> ASSIGNMENT: Each record below must be written out again in exactly the same form.

*** Opening of AVAILABLE DATA ***

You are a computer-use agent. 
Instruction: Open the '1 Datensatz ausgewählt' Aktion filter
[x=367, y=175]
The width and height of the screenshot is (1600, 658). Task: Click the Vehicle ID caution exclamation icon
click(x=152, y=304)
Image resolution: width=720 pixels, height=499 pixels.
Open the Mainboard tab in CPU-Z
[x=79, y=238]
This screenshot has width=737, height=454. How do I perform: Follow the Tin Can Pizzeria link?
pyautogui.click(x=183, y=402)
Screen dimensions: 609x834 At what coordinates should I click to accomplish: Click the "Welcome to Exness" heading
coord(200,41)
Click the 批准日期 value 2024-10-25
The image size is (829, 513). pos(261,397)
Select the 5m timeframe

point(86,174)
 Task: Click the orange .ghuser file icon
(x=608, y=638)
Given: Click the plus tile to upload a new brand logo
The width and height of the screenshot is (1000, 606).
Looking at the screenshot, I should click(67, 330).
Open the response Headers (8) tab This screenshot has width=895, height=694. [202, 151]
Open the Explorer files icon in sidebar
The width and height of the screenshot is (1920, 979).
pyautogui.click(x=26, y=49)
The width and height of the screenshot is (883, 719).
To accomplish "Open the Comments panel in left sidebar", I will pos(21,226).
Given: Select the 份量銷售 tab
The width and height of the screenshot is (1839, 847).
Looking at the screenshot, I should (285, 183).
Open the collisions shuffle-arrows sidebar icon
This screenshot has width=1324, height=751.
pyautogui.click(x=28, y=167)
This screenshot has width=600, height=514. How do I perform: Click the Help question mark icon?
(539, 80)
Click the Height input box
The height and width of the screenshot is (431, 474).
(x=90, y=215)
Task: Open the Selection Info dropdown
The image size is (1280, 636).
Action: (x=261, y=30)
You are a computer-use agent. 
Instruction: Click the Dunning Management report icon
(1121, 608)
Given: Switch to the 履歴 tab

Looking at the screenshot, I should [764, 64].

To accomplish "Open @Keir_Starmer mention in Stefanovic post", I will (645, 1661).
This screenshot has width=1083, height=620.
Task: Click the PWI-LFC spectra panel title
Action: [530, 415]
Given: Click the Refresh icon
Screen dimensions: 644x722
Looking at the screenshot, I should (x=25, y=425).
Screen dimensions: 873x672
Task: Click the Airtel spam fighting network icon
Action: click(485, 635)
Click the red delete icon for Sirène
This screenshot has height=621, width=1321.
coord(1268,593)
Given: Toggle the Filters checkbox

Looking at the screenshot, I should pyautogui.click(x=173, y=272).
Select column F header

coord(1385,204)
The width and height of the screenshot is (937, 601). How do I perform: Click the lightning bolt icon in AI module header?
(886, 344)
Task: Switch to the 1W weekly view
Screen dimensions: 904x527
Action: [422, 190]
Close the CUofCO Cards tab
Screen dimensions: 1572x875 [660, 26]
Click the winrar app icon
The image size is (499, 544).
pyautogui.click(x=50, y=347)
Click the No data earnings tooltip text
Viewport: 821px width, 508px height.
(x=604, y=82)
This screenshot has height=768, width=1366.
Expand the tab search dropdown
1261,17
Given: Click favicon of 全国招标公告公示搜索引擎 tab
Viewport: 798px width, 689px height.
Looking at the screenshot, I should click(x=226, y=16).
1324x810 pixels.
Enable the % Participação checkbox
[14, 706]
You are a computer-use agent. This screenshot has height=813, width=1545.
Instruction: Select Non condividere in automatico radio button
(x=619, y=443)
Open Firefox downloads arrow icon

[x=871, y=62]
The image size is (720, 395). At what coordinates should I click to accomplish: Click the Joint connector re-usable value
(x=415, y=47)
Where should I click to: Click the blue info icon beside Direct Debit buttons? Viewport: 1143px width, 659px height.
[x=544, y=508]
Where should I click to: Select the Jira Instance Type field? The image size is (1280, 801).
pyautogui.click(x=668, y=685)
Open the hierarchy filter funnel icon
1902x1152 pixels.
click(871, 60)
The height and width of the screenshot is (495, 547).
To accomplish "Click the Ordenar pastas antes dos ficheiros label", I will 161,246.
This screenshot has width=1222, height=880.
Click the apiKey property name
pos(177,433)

*** Close of AVAILABLE DATA ***

> SOLUTION FOR THIS TASK:
You are a computer-use agent. 
Instruction: Open the '1 Datensatz ausgewählt' Aktion filter
[x=367, y=175]
The width and height of the screenshot is (1600, 658). Task: Click the Vehicle ID caution exclamation icon
click(x=152, y=304)
Image resolution: width=720 pixels, height=499 pixels.
Open the Mainboard tab in CPU-Z
[x=79, y=238]
This screenshot has width=737, height=454. How do I perform: Follow the Tin Can Pizzeria link?
pyautogui.click(x=183, y=402)
Screen dimensions: 609x834 At what coordinates should I click to accomplish: Click the "Welcome to Exness" heading
coord(200,41)
Click the 批准日期 value 2024-10-25
The image size is (829, 513). pos(261,397)
Select the 5m timeframe

point(86,174)
 Task: Click the orange .ghuser file icon
(x=608, y=638)
Given: Click the plus tile to upload a new brand logo
The width and height of the screenshot is (1000, 606).
Looking at the screenshot, I should click(67, 330).
Open the response Headers (8) tab This screenshot has width=895, height=694. [202, 151]
Open the Explorer files icon in sidebar
The width and height of the screenshot is (1920, 979).
pyautogui.click(x=26, y=49)
The width and height of the screenshot is (883, 719).
To accomplish "Open the Comments panel in left sidebar", I will pos(21,226).
Given: Select the 份量銷售 tab
The width and height of the screenshot is (1839, 847).
Looking at the screenshot, I should (285, 183).
Open the collisions shuffle-arrows sidebar icon
This screenshot has width=1324, height=751.
pyautogui.click(x=28, y=167)
This screenshot has width=600, height=514. How do I perform: Click the Help question mark icon?
(539, 80)
Click the Height input box
The height and width of the screenshot is (431, 474).
(x=90, y=215)
Task: Open the Selection Info dropdown
The image size is (1280, 636).
Action: (x=261, y=30)
You are a computer-use agent. 
Instruction: Click the Dunning Management report icon
(1121, 608)
Given: Switch to the 履歴 tab

Looking at the screenshot, I should [764, 64].

To accomplish "Open @Keir_Starmer mention in Stefanovic post", I will (645, 1661).
This screenshot has width=1083, height=620.
Task: Click the PWI-LFC spectra panel title
Action: [530, 415]
Given: Click the Refresh icon
Screen dimensions: 644x722
Looking at the screenshot, I should (x=25, y=425).
Screen dimensions: 873x672
Task: Click the Airtel spam fighting network icon
Action: click(485, 635)
Click the red delete icon for Sirène
This screenshot has height=621, width=1321.
coord(1268,593)
Given: Toggle the Filters checkbox

Looking at the screenshot, I should pyautogui.click(x=173, y=272).
Select column F header

coord(1385,204)
The width and height of the screenshot is (937, 601). How do I perform: Click the lightning bolt icon in AI module header?
(886, 344)
Task: Switch to the 1W weekly view
Screen dimensions: 904x527
Action: [422, 190]
Close the CUofCO Cards tab
Screen dimensions: 1572x875 [660, 26]
Click the winrar app icon
The image size is (499, 544).
pyautogui.click(x=50, y=347)
Click the No data earnings tooltip text
Viewport: 821px width, 508px height.
(x=604, y=82)
This screenshot has height=768, width=1366.
Expand the tab search dropdown
1261,17
Given: Click favicon of 全国招标公告公示搜索引擎 tab
Viewport: 798px width, 689px height.
Looking at the screenshot, I should click(x=226, y=16).
1324x810 pixels.
Enable the % Participação checkbox
[14, 706]
You are a computer-use agent. This screenshot has height=813, width=1545.
Instruction: Select Non condividere in automatico radio button
(x=619, y=443)
Open Firefox downloads arrow icon

[x=871, y=62]
The image size is (720, 395). At what coordinates should I click to accomplish: Click the Joint connector re-usable value
(x=415, y=47)
Where should I click to: Click the blue info icon beside Direct Debit buttons? Viewport: 1143px width, 659px height.
[x=544, y=508]
Where should I click to: Select the Jira Instance Type field? The image size is (1280, 801).
pyautogui.click(x=668, y=685)
Open the hierarchy filter funnel icon
1902x1152 pixels.
click(871, 60)
The height and width of the screenshot is (495, 547).
To accomplish "Click the Ordenar pastas antes dos ficheiros label", I will 161,246.
This screenshot has width=1222, height=880.
Click the apiKey property name
pos(177,433)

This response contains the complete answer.